REQUIRED ACTION> Repeat the lines between the one holding "This screenshot has width=950, height=446." and the one holding "center [26, 401].", inclusive, with nothing changed.

DATA UNDER STUDY>
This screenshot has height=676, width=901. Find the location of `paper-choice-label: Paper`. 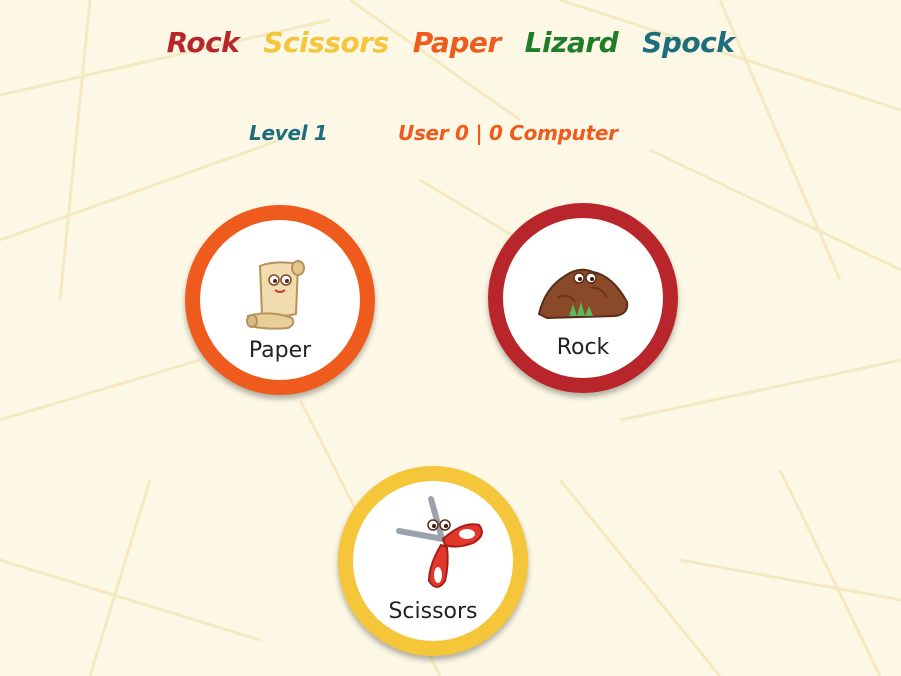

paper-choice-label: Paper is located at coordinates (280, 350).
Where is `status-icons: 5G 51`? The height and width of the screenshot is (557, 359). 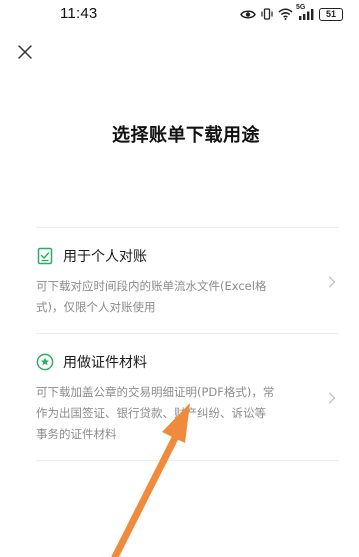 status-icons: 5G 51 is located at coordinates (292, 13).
==
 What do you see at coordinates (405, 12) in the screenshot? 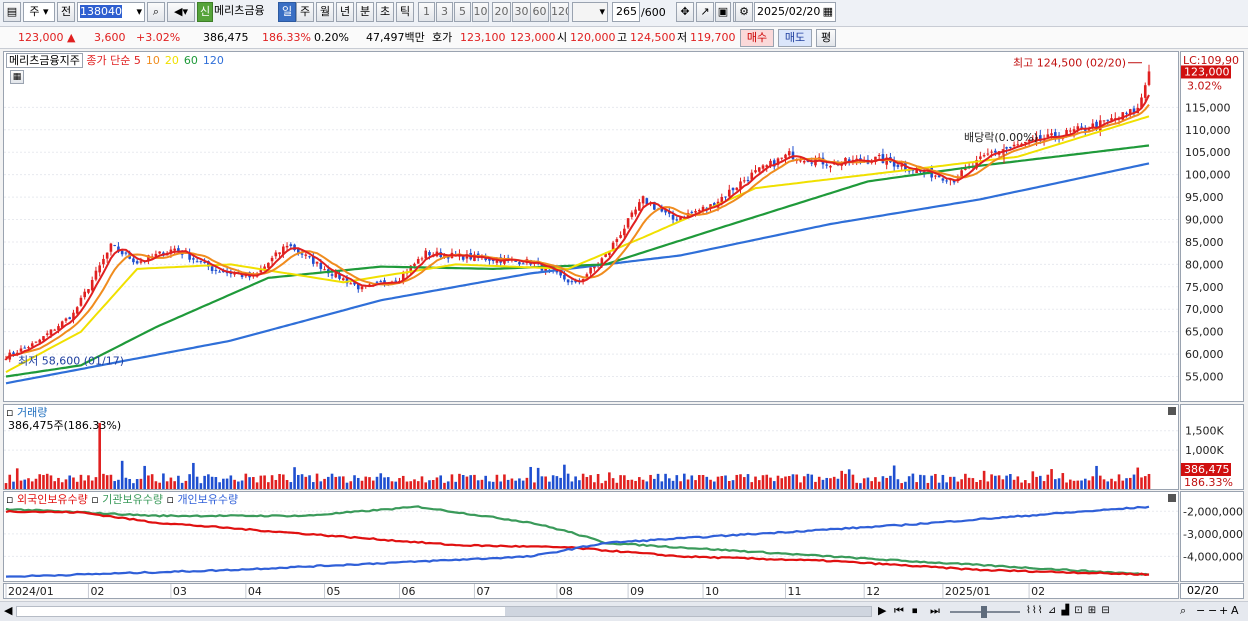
* * *
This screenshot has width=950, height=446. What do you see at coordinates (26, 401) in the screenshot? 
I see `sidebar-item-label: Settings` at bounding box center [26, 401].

SOLUTION TO THE EXERCISE>
This screenshot has width=950, height=446. What do you see at coordinates (26, 401) in the screenshot? 
I see `sidebar-item-label: Settings` at bounding box center [26, 401].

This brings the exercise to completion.